To launch the international association, a world congress was planned in Ushuaia in Argentina, where there is very rich railway history. The Argentine government has pledged support for a congress and over 300 people registered interest on the website. However, the organizers in Argentina were discouraged from holding the congress due to declining support from north America and Japan. I addressed this matter again at the Joint Convention of the Tourist Railroads of America Inc (TRAIN) and the Association of Railway Museums in the USA in November 2001.

What Creative Role Can Umbrella Organizations Develop?
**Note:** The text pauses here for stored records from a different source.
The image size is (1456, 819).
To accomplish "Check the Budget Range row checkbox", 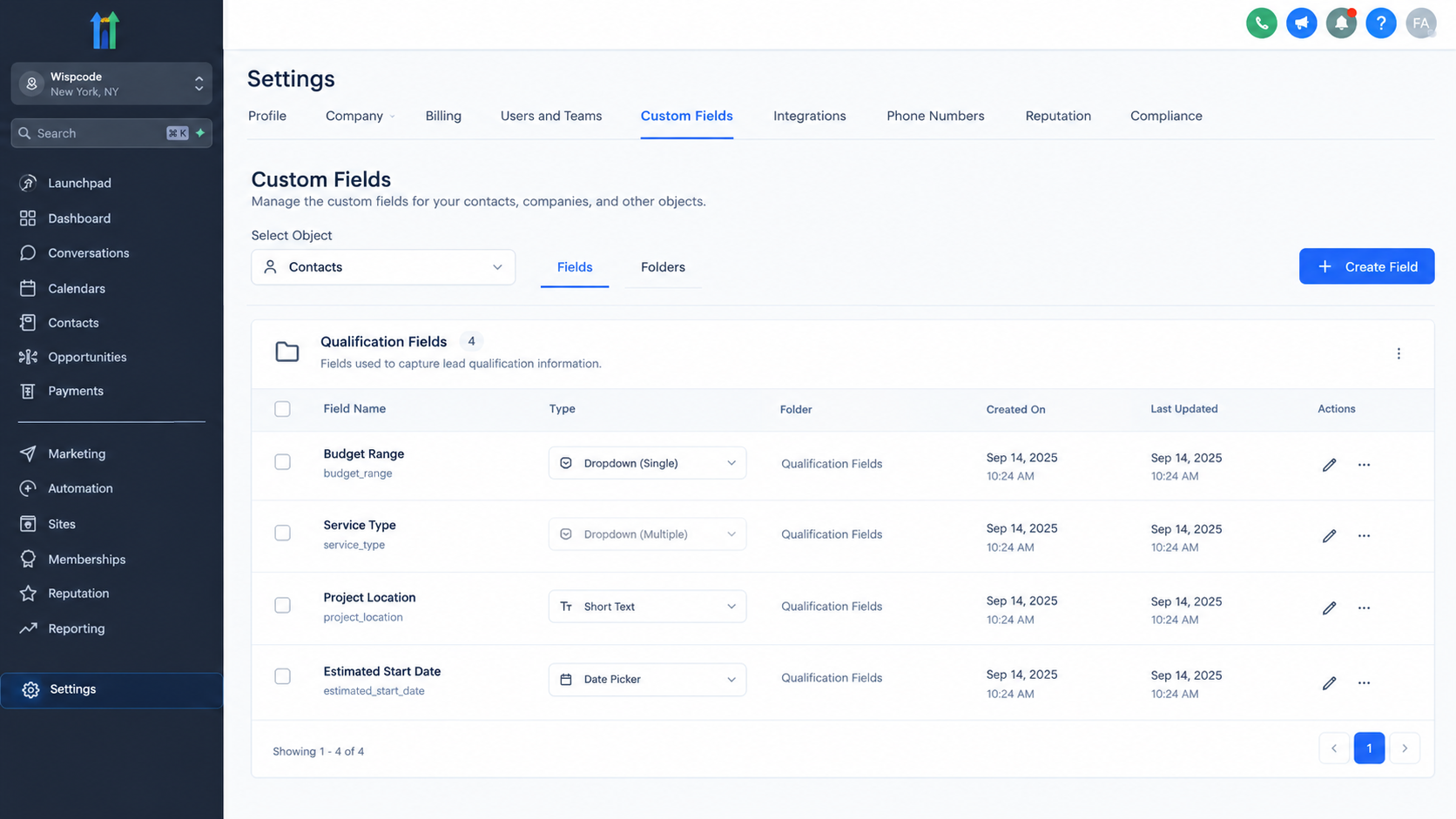I will pos(282,462).
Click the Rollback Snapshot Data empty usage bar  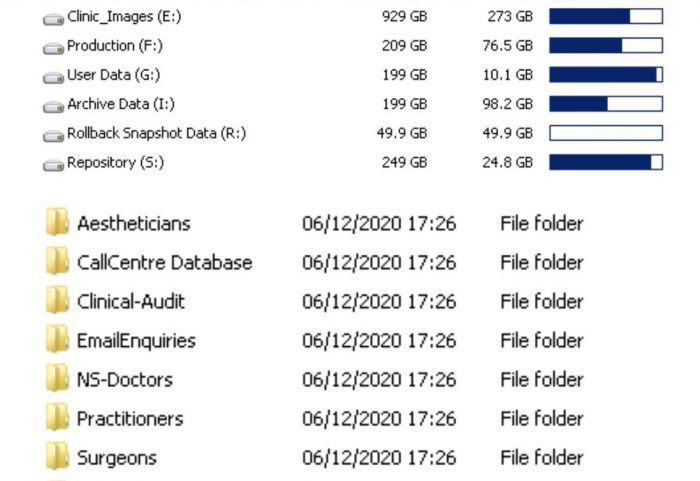tap(606, 133)
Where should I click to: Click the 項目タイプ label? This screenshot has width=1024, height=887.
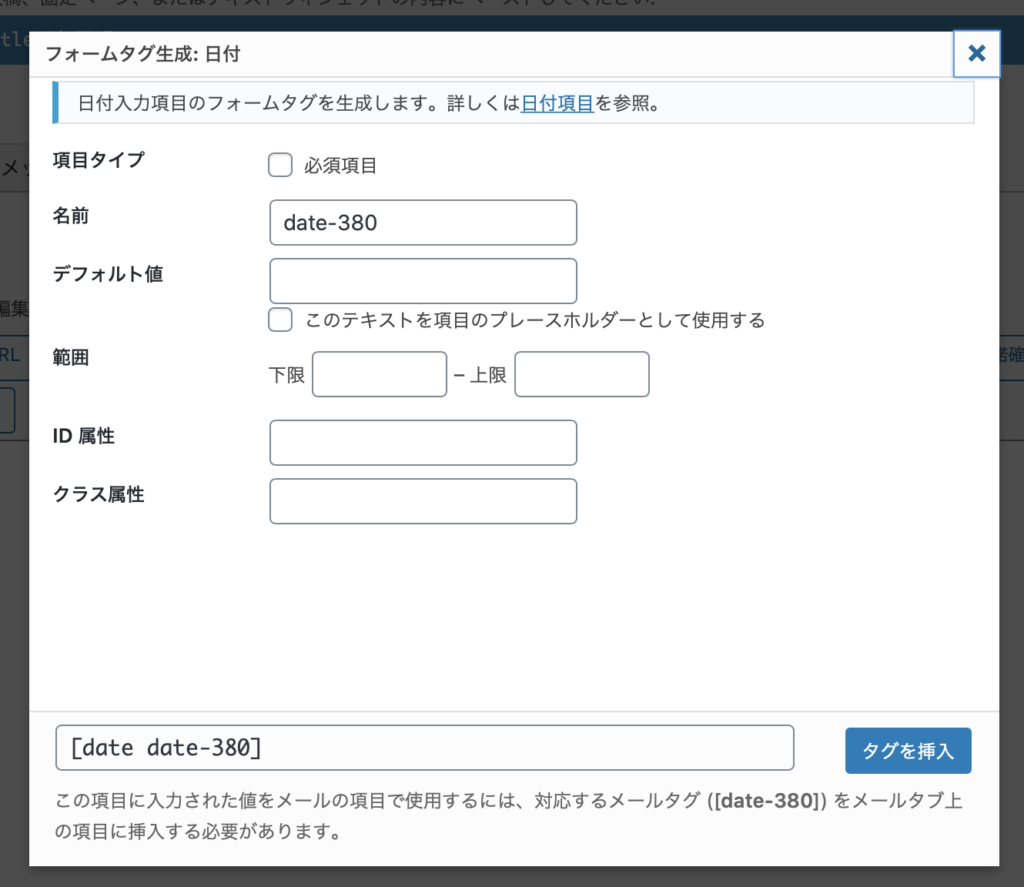click(x=96, y=160)
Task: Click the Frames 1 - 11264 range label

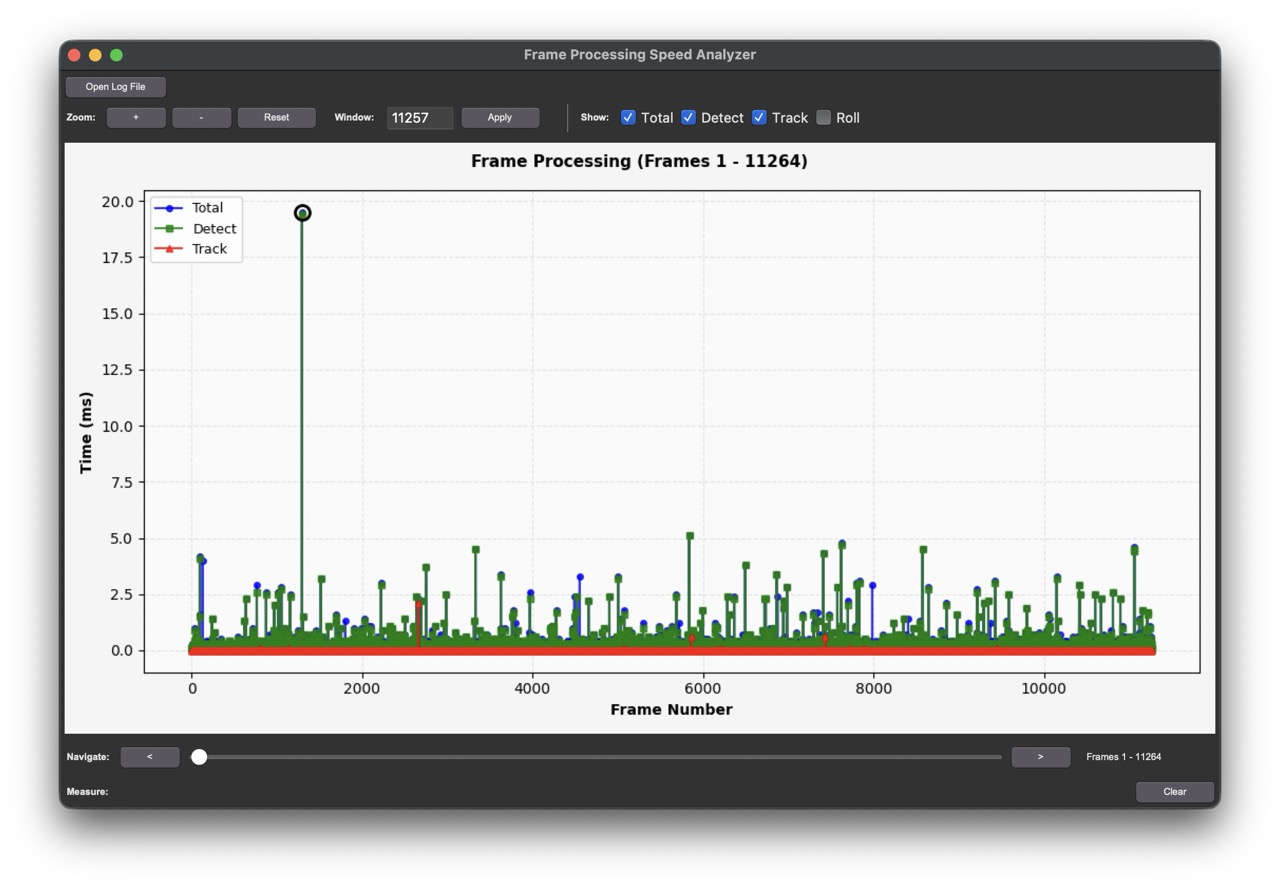Action: 1124,757
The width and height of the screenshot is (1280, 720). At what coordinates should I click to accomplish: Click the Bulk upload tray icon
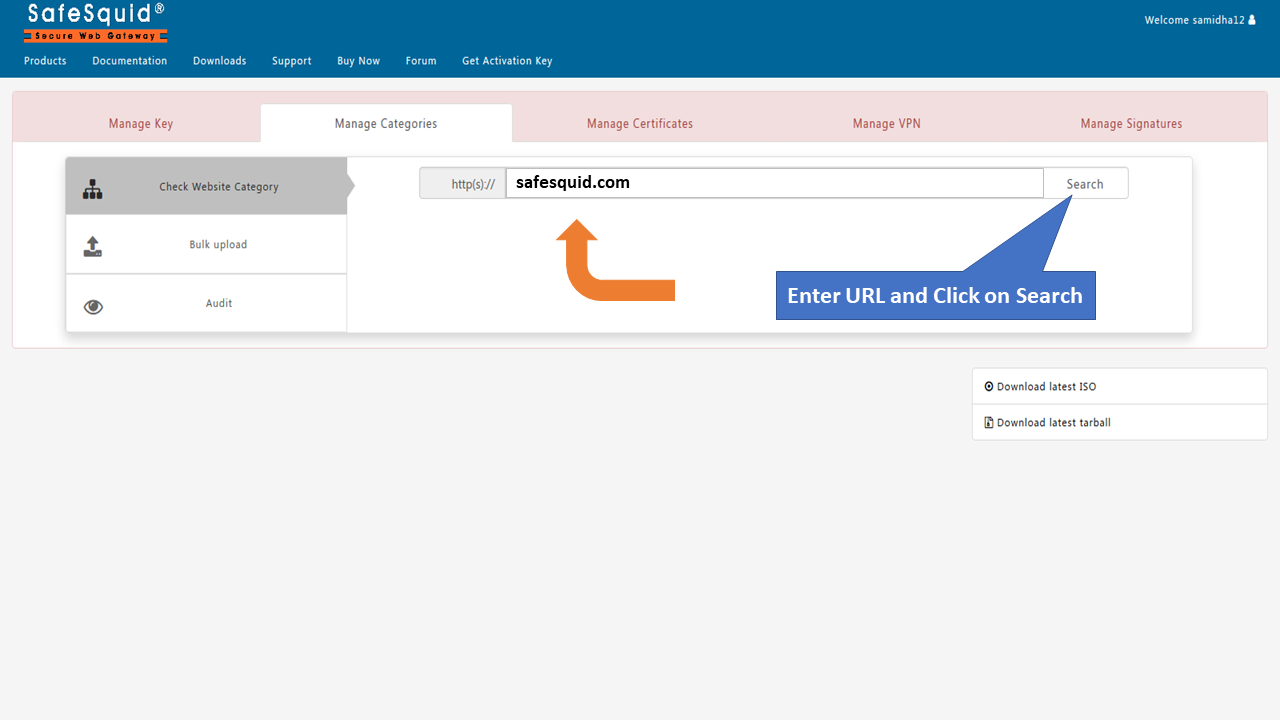point(93,246)
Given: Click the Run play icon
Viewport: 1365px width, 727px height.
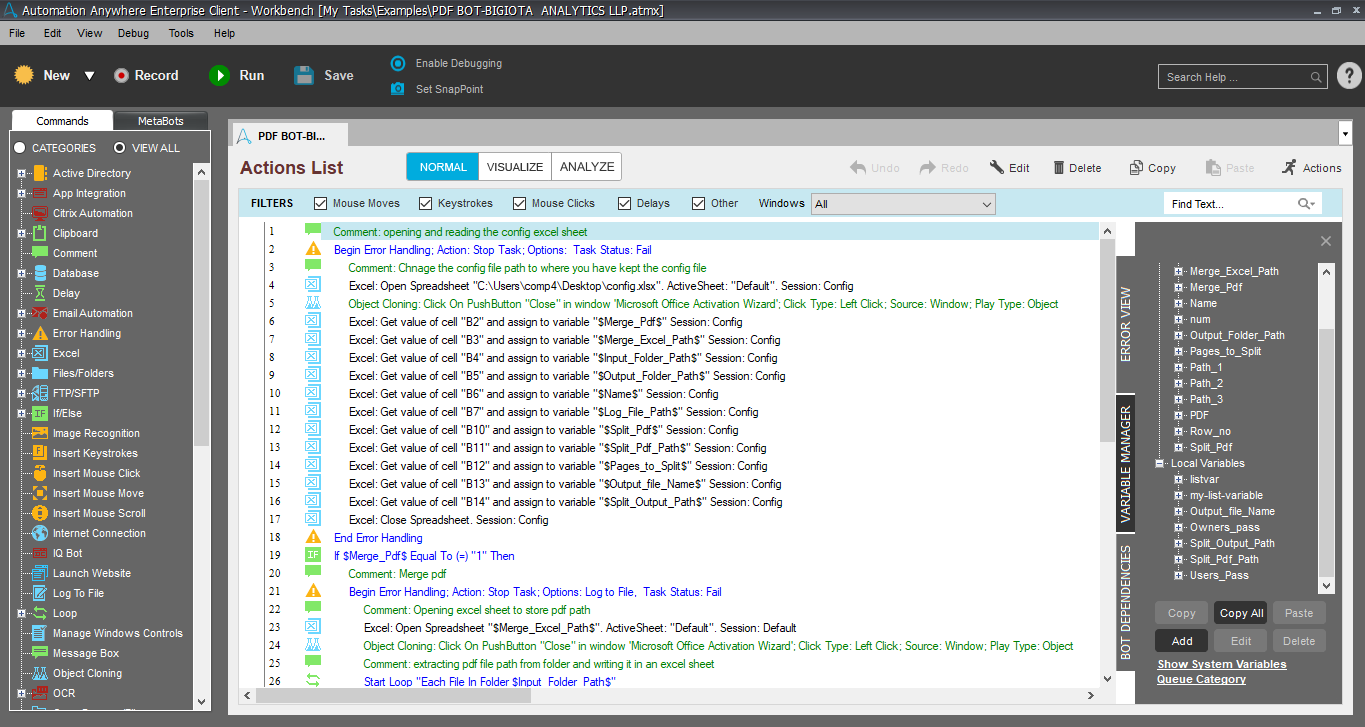Looking at the screenshot, I should pos(219,76).
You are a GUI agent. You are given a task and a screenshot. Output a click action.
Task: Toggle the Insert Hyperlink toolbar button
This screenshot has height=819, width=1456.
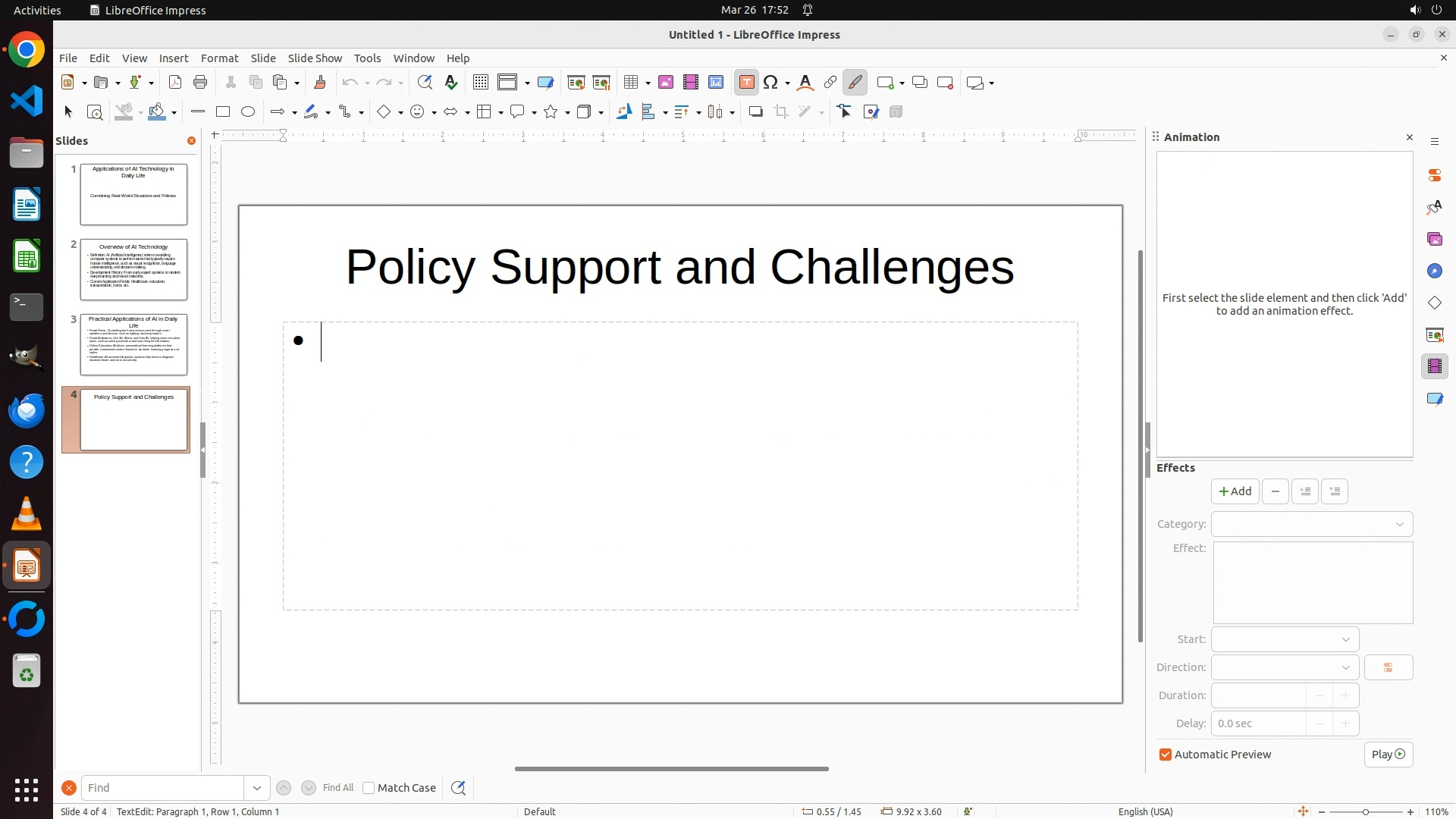830,83
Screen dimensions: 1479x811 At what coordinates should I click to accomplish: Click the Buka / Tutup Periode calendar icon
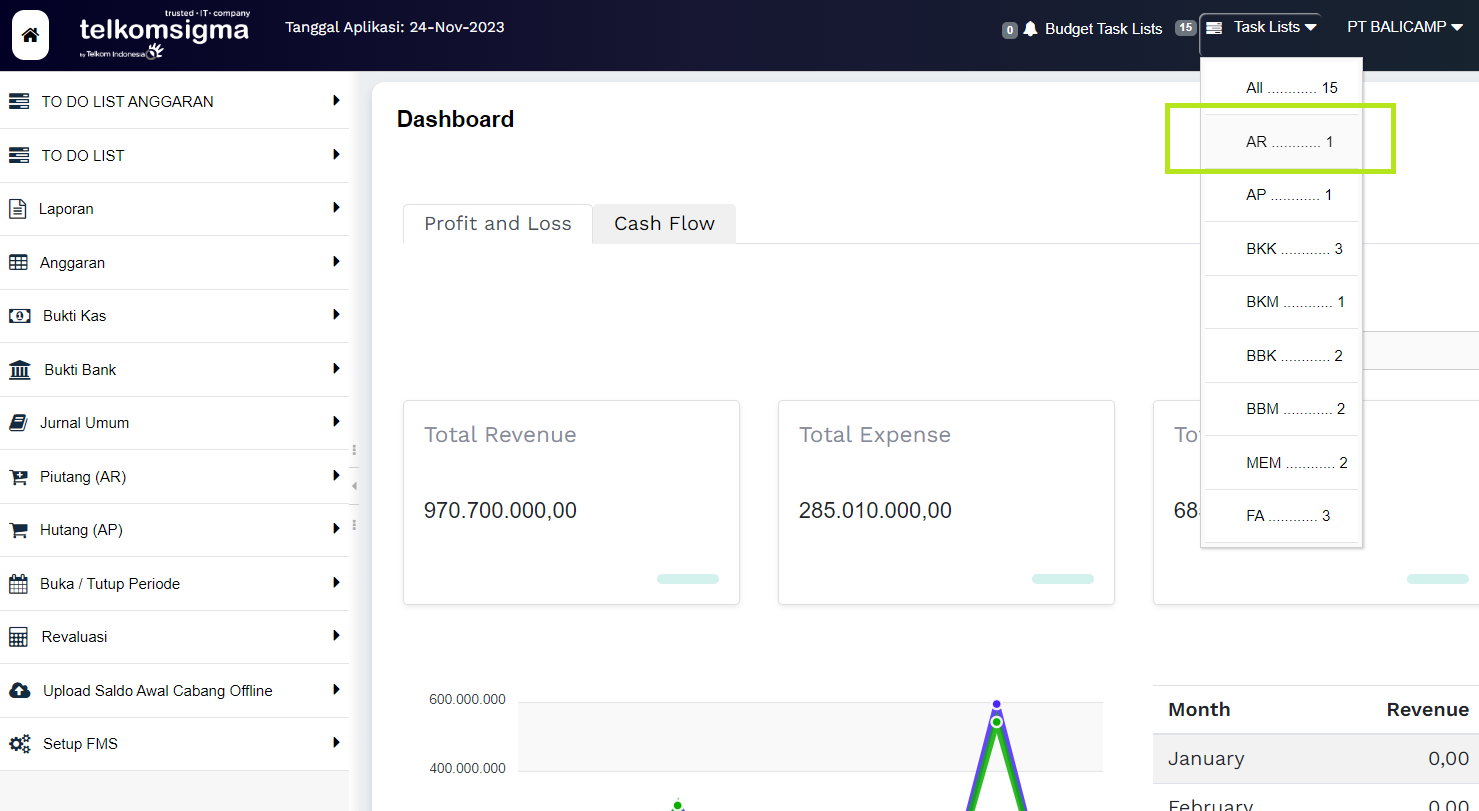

Clearly umbrella organizations must address the issues facing member railways and promoters of tourist lines and trains round the world. To do this, we first need to identify the threats to our continued success, if not survival. I think that the issues are largely finance, environment, shortage of train staff, loss of skills and heritage equipment, plus other issues of a more local nature.
In the UK, the HRA has held sessions on how we should adapt to the changing world. We need to address the training of staff and the transfer of skills. We need to consider the changing role of volunteers, particularly with reference to recruitment, training and available skills. In the early days, most volunteers were or had been railway men, while today's volunteers come from a very diverse spread of professions and are often very highly qualified in their areas of expertise.
We must continually review changing legislation and regulations, particularly pertaining to safety and the environment. Where possible, we lobby government agencies and parliaments (both national and international) and advise our members how to adapt to new rules by modification or education. In Britain, we are lucky that we have cross-party support in both Houses of Parliament.
We seek to address the question of expanding our market and assist our members in achieving this through special events, such as running wine and dine trains, Santa Specials, and Thomas the Tank Engine, developing footplate experience courses as well as through normal marketing channels such as guides, websites and tourist associations.
We encourage our members to conserve equipment and infrastructure, the costs of which are balanced by increased income. For example, an expensively restored Directors' Saloon Car can recover its costs by letting for use in period films and TV dramas.
We promote modern information technology, such as computer hardware and software to speed and facilitate rolling stock construction and repair.
Funding is a problem we all face. Umbrella organizations can help by giving advice on sources of public funding, by pressuring governments and by encouraging commercial organizations and other grant sources to sponsor heritage railway projects.
Museums like the National Railway Museum at York could play a valuable role in promoting the operators of steam trains—a role that I think is still underplayed.
Any umbrella organization worth its salt will wish to raise the profile of its members' activities and to achieve greater public recognition of the cultural value played by members' operations. A good example is the listing of the Darjeeling Himalayan Railway as a UNESCO World Heritage Site.

Map: UK Heritage Railways


To sum up, I believe that umbrella organizations are essential to heritage railways because of the very real assistance they give to members.

This article was first presented at the international conference ‘Slow Train Coming: Heritage Railways in the 21st Century,’ held in York in September 2001.

David Morgan
Mr Morgan is Chairman of the Heritage Railway Association and President of FEDECRAIL. He is also involved in establishing the International Steam & Tourist Train Association.